Selling Your Catalog: Prepare for the End Game
That is a strategic plan to achieving an end game.
Too often, catalog management teams focus on multiple projects and objectives for improving the growth and performance of a catalog, only to discover that the owner has an entirely different end-game objective. The managers are investing for growth, and the owner is preparing to harvest wealth; the difficulties with execution are self-evident. The owner is unable to articulate the end game or is reluctant to let any of the managers know that a “harvest event” is imminent.
Consequently, owners and operators are out of synch, strategically and emotionally. The outcome is generally poor performance and a squandering of precious earnings.

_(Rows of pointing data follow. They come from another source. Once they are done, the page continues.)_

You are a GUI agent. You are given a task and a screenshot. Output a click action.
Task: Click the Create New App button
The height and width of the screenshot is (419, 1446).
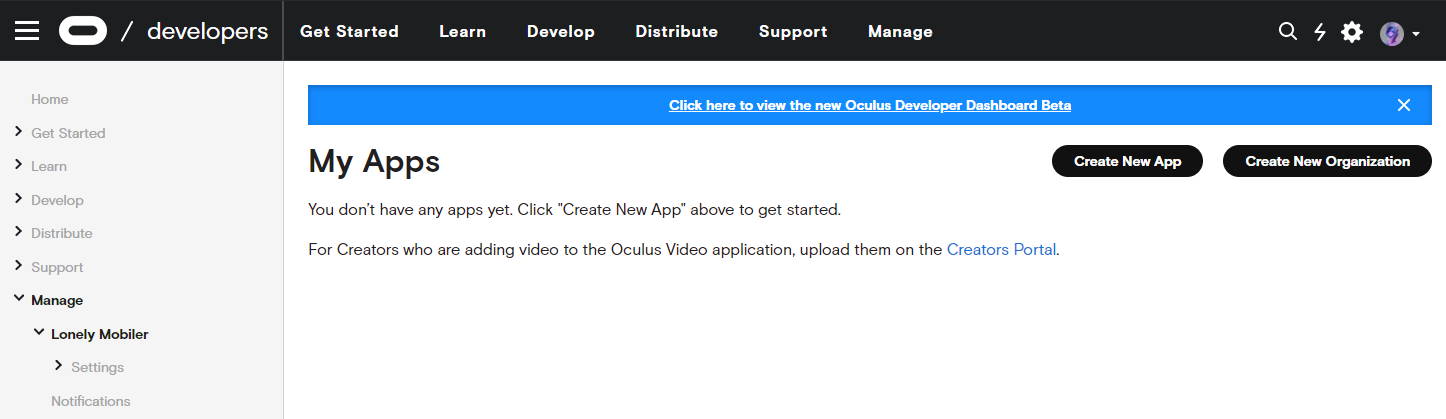(1127, 161)
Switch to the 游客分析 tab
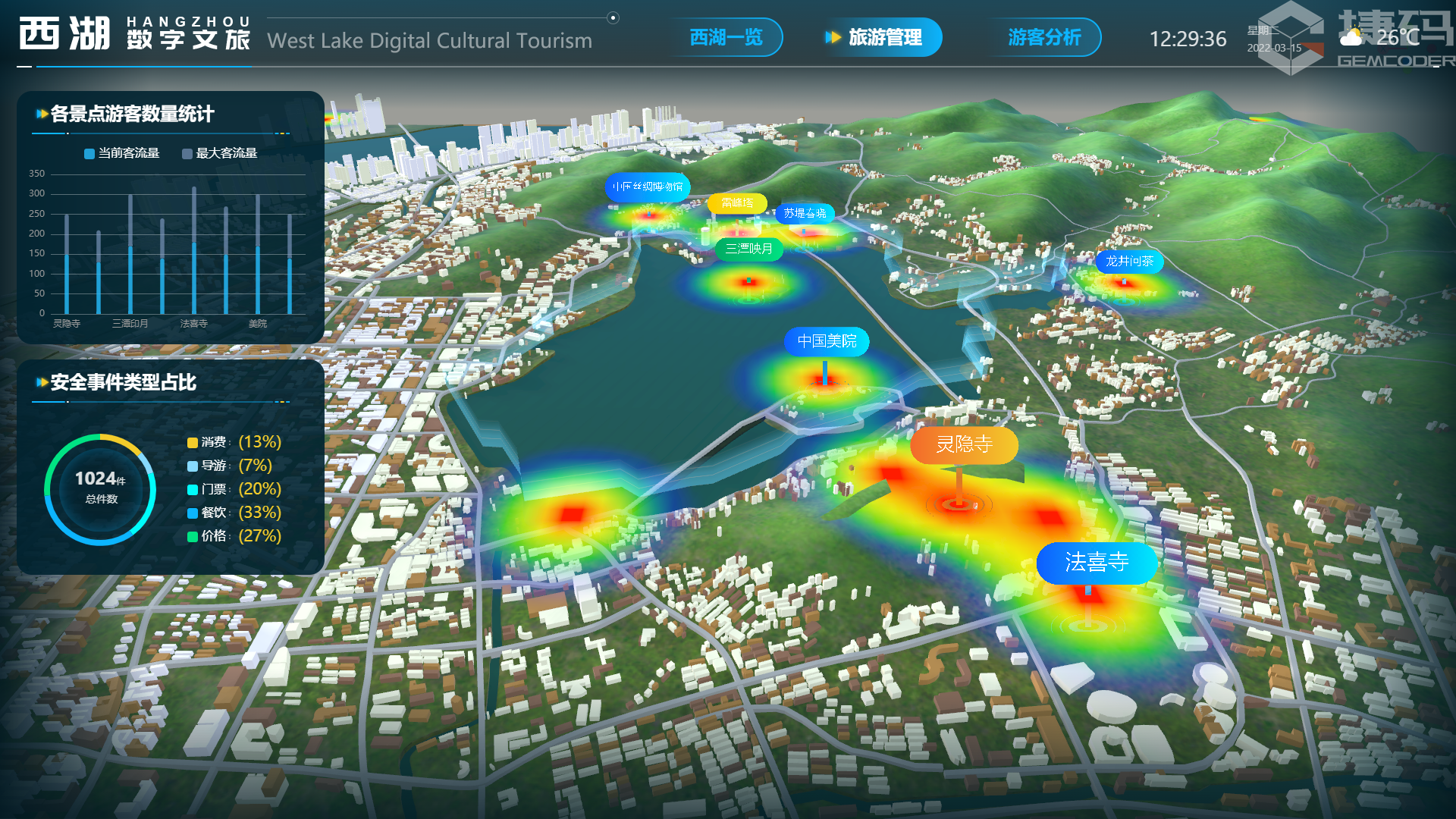1456x819 pixels. pyautogui.click(x=1044, y=37)
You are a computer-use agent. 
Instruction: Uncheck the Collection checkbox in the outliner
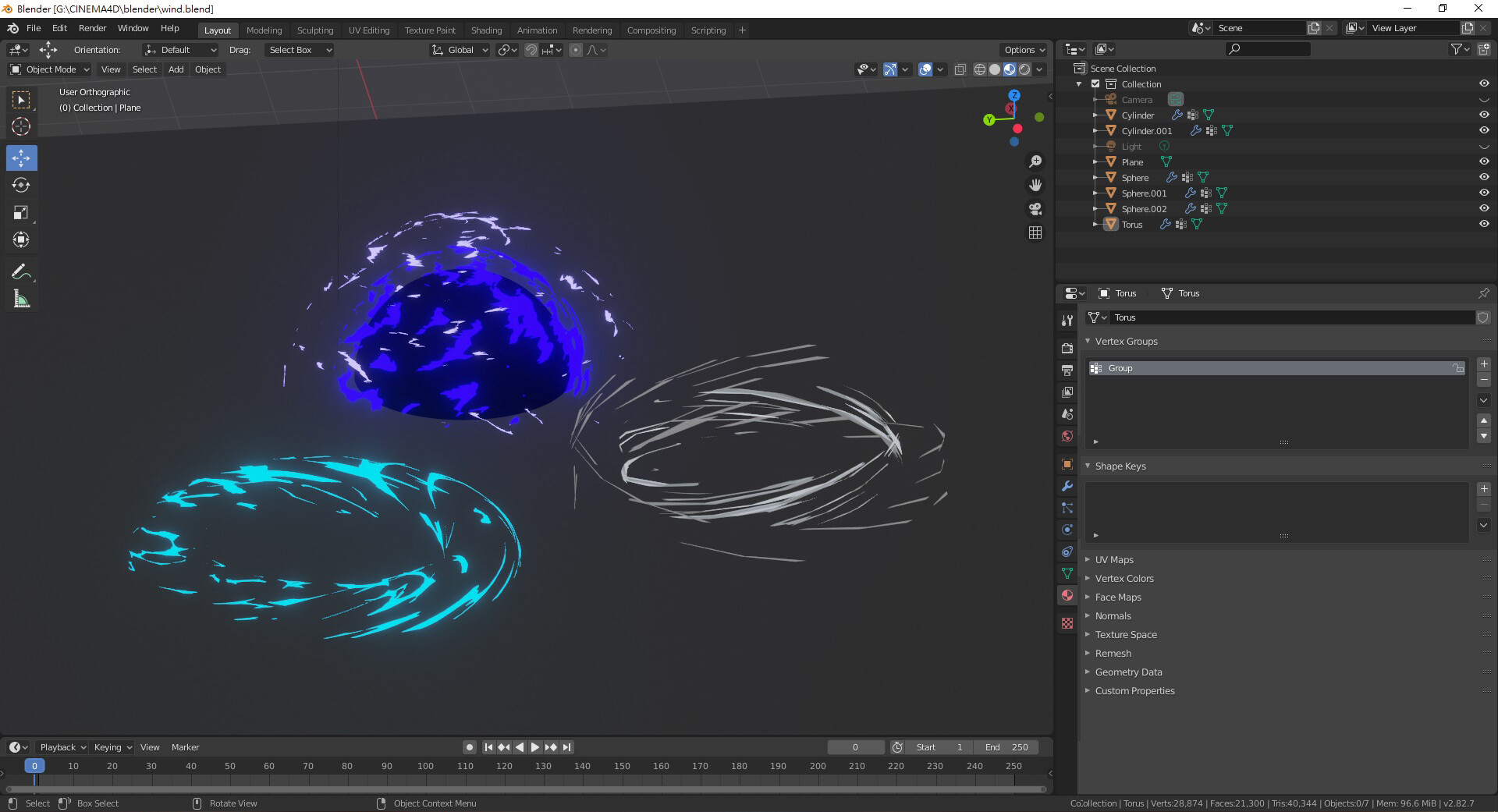(1095, 83)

If you think of a game of chess, you can draw striking parallels to the game of catalogs. Masters of chess are able to move from point A to point M in a skillful series of moves that may go from A to F to C to L to G and finally to M. The unskilled opponent may simply be moving from A to B to C to D to E and, ultimately, on the M in a linear, logical, yet uninformed series of steps having no relationship whatsoever to the catalog master’s strategy. How novel and refreshing it would be if they were both in synch.
Another analogy frames the end-game dichotomy. If you set out from Chicago with New York as your final destination, the route goes through Toledo, Cleveland, Pittsburgh, Philadelphia, Newark and into New York via the Holland Tunnel. This produces the greatest possible value relative to time, distance and cost.
On the other hand, if you simply left Chicago without a clear idea as to where you were going, you might reach New York via Los Angeles, Seattle, Butte, Minneapolis, Little Rock, Houston, Atlanta and Washington, D.C. This route takes much longer, is much more difficult and costs a great deal more money than the defined, straight shot.